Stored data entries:
# # # # # # #

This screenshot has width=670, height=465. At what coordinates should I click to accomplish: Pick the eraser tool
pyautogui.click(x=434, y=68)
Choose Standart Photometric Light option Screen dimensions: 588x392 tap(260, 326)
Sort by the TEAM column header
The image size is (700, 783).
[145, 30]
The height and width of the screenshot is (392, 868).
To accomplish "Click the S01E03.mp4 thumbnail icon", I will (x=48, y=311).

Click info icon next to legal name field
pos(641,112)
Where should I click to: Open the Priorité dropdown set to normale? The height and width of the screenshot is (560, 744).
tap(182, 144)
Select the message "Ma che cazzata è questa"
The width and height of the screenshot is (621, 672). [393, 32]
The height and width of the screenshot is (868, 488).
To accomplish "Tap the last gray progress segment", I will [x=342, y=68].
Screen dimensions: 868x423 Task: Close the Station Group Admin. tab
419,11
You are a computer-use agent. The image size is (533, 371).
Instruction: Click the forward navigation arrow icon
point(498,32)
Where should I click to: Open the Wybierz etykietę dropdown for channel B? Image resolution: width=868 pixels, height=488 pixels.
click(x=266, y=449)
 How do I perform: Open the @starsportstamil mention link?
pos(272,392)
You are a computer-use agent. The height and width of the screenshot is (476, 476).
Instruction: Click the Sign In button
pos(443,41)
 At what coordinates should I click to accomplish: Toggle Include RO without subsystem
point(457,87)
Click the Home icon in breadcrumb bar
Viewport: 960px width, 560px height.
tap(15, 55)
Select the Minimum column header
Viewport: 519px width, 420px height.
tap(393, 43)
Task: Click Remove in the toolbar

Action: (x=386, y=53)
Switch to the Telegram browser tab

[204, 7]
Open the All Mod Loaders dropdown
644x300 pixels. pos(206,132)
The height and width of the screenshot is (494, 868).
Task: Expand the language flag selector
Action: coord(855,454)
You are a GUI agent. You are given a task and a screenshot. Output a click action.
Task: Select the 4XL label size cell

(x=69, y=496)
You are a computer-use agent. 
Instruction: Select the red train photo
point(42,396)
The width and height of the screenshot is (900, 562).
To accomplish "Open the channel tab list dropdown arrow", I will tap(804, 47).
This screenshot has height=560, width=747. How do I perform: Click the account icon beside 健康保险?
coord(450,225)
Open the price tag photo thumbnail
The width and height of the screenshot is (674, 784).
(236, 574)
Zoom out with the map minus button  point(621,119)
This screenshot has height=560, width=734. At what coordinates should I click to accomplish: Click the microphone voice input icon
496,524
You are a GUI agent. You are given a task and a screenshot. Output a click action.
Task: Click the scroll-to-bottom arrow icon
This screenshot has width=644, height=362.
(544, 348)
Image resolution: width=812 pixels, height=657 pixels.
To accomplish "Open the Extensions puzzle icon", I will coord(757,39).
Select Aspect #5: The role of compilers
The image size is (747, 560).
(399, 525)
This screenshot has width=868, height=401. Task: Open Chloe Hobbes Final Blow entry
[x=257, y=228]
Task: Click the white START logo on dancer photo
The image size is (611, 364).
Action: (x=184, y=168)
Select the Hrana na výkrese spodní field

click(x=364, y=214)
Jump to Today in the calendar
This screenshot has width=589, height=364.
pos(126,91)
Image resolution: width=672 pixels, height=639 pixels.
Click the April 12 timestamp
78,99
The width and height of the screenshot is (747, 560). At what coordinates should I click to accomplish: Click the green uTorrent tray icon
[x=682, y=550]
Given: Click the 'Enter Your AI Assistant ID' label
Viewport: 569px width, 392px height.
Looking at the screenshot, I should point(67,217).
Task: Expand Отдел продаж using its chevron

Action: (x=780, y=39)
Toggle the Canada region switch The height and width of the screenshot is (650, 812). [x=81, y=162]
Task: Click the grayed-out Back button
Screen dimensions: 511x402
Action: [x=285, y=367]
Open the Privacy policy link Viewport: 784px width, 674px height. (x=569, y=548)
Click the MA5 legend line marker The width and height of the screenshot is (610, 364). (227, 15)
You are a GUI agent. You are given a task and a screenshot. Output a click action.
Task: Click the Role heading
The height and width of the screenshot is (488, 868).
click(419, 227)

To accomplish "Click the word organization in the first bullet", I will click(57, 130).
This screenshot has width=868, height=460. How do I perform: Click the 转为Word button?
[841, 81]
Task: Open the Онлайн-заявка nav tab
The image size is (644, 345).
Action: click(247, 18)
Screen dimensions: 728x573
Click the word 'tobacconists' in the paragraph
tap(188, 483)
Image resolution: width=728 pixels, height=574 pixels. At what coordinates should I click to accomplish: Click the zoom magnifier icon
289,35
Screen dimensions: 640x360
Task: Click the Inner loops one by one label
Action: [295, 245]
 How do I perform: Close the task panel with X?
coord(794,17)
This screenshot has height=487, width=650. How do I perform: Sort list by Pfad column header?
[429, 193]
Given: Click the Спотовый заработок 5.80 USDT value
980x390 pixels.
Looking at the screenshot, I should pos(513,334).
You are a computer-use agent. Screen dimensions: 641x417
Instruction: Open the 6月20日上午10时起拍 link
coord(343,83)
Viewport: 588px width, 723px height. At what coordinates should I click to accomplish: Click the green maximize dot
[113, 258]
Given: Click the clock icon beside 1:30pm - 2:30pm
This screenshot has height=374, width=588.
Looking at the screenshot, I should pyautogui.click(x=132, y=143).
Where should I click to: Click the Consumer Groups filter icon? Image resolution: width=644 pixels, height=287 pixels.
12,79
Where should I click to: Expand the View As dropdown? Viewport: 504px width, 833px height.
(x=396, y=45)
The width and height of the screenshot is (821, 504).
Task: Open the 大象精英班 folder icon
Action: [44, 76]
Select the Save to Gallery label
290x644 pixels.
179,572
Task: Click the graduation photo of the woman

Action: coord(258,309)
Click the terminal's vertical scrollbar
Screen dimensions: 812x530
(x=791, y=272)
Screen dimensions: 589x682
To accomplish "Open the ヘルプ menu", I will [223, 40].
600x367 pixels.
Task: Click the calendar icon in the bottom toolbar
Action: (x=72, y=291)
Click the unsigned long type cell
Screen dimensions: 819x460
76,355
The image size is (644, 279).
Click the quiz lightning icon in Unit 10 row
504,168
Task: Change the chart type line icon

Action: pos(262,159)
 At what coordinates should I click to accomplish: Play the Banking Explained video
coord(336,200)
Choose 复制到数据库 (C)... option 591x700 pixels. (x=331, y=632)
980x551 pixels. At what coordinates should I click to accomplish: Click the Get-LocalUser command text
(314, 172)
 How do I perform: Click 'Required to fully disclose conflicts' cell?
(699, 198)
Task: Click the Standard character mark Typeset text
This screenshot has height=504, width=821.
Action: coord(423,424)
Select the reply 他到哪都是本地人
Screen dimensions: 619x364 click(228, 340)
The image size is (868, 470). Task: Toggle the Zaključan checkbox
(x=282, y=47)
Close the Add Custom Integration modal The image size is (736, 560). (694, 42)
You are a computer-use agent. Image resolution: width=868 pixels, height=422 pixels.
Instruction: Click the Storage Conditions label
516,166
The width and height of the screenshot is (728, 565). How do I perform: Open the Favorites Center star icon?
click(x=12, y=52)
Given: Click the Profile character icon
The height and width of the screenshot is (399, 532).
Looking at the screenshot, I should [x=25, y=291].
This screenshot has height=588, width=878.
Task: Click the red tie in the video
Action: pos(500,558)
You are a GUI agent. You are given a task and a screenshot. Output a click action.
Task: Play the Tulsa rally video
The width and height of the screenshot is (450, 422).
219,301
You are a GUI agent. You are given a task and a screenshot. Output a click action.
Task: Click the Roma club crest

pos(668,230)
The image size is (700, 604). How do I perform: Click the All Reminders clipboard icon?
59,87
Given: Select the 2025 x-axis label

# # # # # # #

**Problem to solve:** Print again the lines of the entries above that fall between the line holding "Choose 复制到数据库 (C)..." and the line holding "Close the Add", inclusive, exactly as they stand.

**Solution:**
Choose 复制到数据库 (C)... option 591x700 pixels. (x=331, y=632)
980x551 pixels. At what coordinates should I click to accomplish: Click the Get-LocalUser command text
(314, 172)
 How do I perform: Click 'Required to fully disclose conflicts' cell?
(699, 198)
Task: Click the Standard character mark Typeset text
This screenshot has height=504, width=821.
Action: coord(423,424)
Select the reply 他到哪都是本地人
Screen dimensions: 619x364 click(228, 340)
The image size is (868, 470). Task: Toggle the Zaključan checkbox
(x=282, y=47)
Close the Add Custom Integration modal The image size is (736, 560). (694, 42)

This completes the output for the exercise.